### Work item
Every line in the data below from the one containing "Novembre 2025 (57, 869)" down to the one containing "Giugno 2022 (52, 1322)", both included, must be retyped exactly; no other line is to appear.

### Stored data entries
- - -
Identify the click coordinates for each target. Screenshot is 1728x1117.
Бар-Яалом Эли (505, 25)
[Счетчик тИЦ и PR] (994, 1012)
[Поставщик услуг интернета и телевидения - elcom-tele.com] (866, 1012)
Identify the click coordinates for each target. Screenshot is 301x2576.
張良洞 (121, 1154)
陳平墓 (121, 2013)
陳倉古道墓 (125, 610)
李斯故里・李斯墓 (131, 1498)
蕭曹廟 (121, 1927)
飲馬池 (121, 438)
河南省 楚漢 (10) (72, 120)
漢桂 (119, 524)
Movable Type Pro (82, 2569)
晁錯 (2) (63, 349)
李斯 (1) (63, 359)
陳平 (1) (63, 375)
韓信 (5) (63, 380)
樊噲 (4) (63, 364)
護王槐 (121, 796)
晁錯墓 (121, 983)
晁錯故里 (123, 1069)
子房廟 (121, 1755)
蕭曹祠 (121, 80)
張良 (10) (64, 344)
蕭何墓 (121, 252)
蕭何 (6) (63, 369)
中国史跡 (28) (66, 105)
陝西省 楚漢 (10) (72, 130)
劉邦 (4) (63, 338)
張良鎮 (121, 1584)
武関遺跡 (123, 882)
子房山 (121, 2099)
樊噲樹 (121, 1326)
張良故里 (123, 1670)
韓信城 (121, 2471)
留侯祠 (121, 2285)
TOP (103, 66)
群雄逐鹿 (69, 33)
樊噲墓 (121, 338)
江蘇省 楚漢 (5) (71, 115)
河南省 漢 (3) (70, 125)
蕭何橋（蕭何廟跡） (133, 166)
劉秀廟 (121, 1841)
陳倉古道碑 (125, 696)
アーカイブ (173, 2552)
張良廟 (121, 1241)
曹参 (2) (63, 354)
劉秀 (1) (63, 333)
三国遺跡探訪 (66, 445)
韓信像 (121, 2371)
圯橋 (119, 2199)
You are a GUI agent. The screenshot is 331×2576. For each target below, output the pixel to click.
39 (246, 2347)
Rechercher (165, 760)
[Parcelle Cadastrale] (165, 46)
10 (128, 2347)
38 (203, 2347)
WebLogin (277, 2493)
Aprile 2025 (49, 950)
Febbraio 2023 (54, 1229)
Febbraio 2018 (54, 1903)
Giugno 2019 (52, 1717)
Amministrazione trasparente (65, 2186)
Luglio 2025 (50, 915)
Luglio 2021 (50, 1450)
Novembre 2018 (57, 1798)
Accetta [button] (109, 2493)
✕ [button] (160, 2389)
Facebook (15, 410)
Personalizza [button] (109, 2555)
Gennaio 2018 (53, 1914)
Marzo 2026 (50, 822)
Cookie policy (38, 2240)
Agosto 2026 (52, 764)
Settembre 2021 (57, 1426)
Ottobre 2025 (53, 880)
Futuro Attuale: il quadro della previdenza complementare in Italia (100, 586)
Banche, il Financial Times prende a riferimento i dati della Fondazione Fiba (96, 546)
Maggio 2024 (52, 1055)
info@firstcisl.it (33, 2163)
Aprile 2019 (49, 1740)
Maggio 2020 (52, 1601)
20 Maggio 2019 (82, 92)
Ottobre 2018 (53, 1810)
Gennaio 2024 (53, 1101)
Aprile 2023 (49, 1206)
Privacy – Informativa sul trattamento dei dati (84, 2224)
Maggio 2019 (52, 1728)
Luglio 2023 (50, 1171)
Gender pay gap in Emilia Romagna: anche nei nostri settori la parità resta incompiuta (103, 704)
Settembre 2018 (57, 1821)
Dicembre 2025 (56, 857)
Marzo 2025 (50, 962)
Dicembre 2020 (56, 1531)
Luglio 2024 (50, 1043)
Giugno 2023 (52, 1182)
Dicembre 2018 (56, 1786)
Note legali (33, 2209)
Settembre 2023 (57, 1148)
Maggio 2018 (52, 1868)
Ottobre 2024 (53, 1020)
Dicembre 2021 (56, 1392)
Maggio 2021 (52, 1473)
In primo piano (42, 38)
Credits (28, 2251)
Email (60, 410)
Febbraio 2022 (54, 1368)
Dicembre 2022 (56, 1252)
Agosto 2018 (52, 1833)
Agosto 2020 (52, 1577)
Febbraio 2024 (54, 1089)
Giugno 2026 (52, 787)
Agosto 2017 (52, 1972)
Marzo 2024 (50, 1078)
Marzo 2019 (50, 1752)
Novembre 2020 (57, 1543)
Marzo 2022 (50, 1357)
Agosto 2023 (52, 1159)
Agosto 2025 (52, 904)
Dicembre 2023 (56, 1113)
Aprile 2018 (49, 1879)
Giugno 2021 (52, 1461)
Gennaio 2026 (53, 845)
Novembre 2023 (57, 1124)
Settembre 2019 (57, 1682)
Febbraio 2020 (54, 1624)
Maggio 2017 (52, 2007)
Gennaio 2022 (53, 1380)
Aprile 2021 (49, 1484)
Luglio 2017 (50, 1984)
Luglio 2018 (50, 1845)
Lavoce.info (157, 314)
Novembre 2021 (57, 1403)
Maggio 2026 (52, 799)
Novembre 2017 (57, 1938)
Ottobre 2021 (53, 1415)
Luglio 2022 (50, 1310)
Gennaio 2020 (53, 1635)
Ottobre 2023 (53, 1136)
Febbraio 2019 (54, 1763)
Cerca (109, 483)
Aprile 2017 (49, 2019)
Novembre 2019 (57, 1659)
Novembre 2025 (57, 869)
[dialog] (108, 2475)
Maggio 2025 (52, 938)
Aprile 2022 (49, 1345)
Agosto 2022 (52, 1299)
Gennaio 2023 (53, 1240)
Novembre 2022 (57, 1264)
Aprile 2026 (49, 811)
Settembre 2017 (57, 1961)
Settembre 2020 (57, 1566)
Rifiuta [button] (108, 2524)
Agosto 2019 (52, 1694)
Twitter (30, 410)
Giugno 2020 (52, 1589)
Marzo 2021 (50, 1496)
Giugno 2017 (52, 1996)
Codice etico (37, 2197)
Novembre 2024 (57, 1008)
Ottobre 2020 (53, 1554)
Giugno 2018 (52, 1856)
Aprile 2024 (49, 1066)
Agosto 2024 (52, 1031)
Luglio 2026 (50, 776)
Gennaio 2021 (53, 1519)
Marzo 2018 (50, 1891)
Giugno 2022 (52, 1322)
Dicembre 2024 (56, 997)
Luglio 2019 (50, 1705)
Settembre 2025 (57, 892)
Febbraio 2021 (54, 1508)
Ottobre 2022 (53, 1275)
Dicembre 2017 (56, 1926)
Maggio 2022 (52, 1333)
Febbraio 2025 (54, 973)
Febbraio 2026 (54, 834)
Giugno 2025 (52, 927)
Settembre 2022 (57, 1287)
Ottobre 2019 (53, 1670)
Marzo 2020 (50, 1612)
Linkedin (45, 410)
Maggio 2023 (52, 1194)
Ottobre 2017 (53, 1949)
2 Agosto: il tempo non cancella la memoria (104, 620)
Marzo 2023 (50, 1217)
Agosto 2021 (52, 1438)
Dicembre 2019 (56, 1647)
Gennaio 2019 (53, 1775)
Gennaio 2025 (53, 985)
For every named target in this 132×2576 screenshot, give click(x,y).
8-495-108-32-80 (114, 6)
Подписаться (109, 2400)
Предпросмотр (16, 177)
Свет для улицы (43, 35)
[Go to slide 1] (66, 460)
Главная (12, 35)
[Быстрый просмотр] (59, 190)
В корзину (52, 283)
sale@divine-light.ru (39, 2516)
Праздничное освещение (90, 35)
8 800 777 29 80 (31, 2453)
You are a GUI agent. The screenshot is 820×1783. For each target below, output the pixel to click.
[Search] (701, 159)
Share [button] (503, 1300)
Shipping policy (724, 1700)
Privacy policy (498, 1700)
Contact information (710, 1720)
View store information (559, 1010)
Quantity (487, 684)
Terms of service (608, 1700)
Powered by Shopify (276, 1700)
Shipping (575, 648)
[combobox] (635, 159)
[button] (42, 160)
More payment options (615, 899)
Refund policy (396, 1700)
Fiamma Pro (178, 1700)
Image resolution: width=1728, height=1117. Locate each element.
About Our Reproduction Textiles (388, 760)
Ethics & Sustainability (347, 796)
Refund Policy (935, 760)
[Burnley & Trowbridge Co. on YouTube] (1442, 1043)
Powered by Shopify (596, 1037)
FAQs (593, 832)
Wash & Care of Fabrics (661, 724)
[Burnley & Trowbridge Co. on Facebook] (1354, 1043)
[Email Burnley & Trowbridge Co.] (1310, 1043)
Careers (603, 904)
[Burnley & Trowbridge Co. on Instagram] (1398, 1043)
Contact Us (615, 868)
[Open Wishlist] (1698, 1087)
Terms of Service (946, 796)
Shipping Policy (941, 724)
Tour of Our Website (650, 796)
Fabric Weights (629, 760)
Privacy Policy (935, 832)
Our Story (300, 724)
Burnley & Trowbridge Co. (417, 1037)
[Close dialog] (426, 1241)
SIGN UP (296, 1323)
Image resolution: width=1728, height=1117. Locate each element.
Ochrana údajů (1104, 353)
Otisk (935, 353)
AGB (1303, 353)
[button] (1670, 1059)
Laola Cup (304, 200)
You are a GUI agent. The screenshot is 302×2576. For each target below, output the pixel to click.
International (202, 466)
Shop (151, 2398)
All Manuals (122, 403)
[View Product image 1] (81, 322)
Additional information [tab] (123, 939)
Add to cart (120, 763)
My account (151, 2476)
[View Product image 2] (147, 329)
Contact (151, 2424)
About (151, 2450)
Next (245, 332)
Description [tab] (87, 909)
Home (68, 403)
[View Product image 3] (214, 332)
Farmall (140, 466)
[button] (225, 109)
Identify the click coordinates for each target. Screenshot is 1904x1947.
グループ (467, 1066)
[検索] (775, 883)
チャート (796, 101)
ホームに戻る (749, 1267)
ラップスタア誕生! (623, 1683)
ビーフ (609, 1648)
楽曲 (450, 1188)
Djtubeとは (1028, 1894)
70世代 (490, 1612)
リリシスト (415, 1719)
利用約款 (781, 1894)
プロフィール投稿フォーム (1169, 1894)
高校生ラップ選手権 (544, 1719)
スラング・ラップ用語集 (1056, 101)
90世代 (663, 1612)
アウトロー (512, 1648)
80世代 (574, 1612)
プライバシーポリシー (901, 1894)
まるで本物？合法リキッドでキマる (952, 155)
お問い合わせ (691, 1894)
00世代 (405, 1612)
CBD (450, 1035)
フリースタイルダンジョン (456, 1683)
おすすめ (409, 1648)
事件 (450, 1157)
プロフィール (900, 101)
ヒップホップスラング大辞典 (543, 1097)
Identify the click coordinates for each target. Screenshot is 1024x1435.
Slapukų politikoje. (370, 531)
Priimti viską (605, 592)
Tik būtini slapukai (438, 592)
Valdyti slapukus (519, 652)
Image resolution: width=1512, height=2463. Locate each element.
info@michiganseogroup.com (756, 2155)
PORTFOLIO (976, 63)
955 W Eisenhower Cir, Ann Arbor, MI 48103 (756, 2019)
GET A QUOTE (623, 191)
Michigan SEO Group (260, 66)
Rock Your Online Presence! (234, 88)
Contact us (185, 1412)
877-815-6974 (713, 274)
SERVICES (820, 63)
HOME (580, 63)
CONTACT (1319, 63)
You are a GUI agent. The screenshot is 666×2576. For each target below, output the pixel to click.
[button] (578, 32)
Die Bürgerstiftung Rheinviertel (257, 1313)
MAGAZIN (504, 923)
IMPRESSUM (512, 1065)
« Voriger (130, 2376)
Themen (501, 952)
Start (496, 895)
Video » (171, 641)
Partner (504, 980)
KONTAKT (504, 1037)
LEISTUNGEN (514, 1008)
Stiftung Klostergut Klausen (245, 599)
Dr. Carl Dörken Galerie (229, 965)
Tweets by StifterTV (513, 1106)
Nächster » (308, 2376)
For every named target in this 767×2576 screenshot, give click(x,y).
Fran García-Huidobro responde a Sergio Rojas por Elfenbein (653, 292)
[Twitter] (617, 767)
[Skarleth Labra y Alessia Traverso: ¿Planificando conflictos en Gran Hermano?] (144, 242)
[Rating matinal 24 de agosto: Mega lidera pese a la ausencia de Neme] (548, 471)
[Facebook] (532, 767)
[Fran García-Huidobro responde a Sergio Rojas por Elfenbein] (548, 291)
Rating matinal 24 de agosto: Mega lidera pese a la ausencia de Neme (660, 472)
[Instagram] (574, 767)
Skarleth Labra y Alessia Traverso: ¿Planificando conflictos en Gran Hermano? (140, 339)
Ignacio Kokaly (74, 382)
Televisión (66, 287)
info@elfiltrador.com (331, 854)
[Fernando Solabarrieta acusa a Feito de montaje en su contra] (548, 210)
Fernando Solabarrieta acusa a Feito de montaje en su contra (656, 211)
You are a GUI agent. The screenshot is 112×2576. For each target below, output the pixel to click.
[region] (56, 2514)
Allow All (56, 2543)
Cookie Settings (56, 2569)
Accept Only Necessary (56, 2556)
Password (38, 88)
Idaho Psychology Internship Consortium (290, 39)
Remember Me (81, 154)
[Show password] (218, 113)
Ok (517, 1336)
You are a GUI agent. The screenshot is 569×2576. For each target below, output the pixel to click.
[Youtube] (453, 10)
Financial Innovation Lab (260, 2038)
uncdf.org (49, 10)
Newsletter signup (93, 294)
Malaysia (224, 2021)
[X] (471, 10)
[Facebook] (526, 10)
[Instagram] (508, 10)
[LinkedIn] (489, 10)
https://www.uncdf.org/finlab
- - -
### Response area
Novembre 2025 (57, 869)
[dialog] (108, 2475)
Maggio 2025 (52, 938)
Aprile 2022 (49, 1345)
Agosto 2022 (52, 1299)
Gennaio 2023 (53, 1240)
Novembre 2022 (57, 1264)
Aprile 2026 (49, 811)
Settembre 2017 (57, 1961)
Settembre 2020 (57, 1566)
Rifiuta [button] (108, 2524)
Agosto 2019 (52, 1694)
Twitter (30, 410)
Giugno 2020 (52, 1589)
Marzo 2021 (50, 1496)
Giugno 2017 (52, 1996)
Codice etico (37, 2197)
Novembre 2024 (57, 1008)
Ottobre 2020 (53, 1554)
Giugno 2018 (52, 1856)
Aprile 2024 (49, 1066)
Agosto 2024 (52, 1031)
Luglio 2026 (50, 776)
Gennaio 2021 (53, 1519)
Marzo 2018 (50, 1891)
Giugno 2022 (52, 1322)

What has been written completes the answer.